I also enjoyed several mini-theme gardens, including one showing California Coastal Native Scrub plants. Perhaps if I show this photo to the beach strawberry cheerfully colonizing my shade garden, it will finally be convinced it doesn't belong here and relocate to a new address on the coast.
The slow food movement is not completely without controversy, however. Following is an email from landscape designer Alma Hecht protesting the temporary nature of the Victory Garden.
"...are you aware that the Victory Garden in Civic Center is merely a two-month installation and that it is slated for destruction following the Slow Food Celebration? Only by remaining permanent can the garden be called a true Victory and not a Hypocrisy or Photo Opportunity garden. The energy to build the Victory Garden and disassemble it and re-sod the area is a shameful waste of resources, insult to the community, and negtion of the Slow Food Movement's intentions..."

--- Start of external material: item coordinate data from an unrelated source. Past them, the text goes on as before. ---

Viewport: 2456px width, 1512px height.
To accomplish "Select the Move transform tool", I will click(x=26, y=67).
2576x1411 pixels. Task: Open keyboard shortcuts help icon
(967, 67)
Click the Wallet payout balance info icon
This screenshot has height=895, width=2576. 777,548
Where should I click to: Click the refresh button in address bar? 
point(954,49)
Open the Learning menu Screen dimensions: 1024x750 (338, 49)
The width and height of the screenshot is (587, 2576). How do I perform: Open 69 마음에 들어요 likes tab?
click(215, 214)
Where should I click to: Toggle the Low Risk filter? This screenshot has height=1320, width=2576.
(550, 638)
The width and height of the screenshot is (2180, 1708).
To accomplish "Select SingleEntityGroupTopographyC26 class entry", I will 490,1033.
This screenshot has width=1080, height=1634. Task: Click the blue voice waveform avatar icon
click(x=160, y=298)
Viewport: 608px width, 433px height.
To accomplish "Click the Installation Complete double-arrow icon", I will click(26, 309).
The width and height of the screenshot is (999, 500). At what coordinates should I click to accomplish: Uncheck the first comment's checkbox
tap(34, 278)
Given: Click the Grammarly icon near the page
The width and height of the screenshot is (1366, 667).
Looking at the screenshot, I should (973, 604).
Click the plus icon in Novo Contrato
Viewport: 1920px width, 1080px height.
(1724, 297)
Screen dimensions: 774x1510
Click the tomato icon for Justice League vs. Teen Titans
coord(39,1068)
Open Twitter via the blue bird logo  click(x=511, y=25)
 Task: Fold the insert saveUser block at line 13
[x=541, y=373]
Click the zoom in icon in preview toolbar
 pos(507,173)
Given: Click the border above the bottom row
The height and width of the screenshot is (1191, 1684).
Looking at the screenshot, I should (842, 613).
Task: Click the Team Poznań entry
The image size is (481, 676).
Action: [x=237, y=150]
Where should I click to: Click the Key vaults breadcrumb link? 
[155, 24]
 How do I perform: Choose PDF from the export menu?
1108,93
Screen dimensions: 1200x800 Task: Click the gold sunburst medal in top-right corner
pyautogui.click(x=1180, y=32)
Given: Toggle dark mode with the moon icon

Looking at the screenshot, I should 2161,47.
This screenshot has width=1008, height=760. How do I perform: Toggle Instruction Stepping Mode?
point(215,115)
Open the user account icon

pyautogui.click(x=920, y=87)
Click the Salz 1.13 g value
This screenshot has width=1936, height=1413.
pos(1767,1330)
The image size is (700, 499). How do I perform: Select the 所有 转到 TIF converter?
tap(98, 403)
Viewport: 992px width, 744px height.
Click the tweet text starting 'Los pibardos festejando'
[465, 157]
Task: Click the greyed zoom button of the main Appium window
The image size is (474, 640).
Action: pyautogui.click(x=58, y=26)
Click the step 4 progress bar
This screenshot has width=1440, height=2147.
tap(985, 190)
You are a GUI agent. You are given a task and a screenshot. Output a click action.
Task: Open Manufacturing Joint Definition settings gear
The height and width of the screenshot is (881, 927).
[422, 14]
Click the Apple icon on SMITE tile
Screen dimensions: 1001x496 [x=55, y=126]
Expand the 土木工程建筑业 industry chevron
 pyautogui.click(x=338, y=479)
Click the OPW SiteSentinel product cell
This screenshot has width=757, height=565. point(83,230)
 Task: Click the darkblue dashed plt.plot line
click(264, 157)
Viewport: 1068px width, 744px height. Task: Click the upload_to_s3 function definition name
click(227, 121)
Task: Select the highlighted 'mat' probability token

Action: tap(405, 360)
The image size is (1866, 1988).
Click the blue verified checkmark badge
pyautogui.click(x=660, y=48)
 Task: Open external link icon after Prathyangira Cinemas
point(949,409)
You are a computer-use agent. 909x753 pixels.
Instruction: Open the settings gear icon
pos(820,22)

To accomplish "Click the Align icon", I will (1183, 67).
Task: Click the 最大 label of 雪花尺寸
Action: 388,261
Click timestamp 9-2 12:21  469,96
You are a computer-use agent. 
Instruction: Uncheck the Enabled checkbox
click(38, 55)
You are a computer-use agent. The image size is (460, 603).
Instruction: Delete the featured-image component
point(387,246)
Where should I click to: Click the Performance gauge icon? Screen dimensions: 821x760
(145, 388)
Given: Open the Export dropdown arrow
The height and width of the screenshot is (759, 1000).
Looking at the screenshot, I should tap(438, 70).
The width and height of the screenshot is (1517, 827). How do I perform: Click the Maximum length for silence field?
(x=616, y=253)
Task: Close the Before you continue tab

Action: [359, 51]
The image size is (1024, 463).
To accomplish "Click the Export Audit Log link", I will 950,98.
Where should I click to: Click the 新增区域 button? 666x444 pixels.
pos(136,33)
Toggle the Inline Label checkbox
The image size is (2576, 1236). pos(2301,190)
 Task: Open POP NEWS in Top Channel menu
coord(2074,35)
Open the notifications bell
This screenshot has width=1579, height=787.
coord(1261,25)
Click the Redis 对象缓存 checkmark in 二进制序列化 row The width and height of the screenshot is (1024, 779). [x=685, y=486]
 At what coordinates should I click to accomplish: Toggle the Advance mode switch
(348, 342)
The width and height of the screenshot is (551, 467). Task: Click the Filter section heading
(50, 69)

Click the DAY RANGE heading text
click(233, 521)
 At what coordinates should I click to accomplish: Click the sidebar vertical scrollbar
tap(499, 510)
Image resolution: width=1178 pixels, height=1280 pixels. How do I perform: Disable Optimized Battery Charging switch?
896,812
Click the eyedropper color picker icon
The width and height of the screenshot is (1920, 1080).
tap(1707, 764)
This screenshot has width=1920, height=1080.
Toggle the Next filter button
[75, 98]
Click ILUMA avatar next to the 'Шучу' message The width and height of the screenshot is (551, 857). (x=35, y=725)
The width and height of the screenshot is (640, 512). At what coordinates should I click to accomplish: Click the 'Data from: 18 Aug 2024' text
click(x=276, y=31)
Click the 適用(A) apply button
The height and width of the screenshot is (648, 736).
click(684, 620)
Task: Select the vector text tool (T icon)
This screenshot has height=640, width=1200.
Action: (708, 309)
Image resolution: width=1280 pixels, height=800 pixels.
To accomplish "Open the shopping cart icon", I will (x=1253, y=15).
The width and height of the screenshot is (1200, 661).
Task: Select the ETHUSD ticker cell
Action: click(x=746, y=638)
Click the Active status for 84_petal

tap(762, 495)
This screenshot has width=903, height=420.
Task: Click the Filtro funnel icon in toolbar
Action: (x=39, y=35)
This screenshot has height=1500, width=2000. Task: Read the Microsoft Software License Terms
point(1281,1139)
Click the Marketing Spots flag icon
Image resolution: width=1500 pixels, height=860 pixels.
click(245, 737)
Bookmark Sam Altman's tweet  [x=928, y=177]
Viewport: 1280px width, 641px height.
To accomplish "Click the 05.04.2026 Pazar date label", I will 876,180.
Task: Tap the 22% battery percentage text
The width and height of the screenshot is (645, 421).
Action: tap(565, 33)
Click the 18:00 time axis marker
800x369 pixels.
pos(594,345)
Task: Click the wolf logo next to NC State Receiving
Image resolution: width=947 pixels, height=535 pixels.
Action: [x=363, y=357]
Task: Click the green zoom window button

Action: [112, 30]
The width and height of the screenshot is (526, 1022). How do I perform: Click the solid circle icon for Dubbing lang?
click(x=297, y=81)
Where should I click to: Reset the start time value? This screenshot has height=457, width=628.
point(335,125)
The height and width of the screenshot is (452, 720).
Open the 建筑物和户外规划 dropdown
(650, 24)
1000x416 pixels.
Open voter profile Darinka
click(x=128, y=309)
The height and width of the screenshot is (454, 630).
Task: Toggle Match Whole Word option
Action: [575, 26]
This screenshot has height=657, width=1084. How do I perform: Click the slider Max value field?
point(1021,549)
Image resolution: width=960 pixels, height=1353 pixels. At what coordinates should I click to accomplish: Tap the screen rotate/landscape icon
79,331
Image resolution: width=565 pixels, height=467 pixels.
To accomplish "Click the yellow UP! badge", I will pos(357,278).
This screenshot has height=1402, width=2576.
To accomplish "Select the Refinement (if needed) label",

Alma's point is well taken, but a different view is held by my fellow designer Shelley Somersett, an East Bay expert on edible gardens, who has been volunteering time in the Victory Garden. Shelley feels that any effort to educate the public and raise awareness around our need to embrace a healthy food system is a worthy one. As somone who generally has to be bonked over the head multiple times before embracing a new idea, I see her point as well.
So, I'm on the fence - what do you think?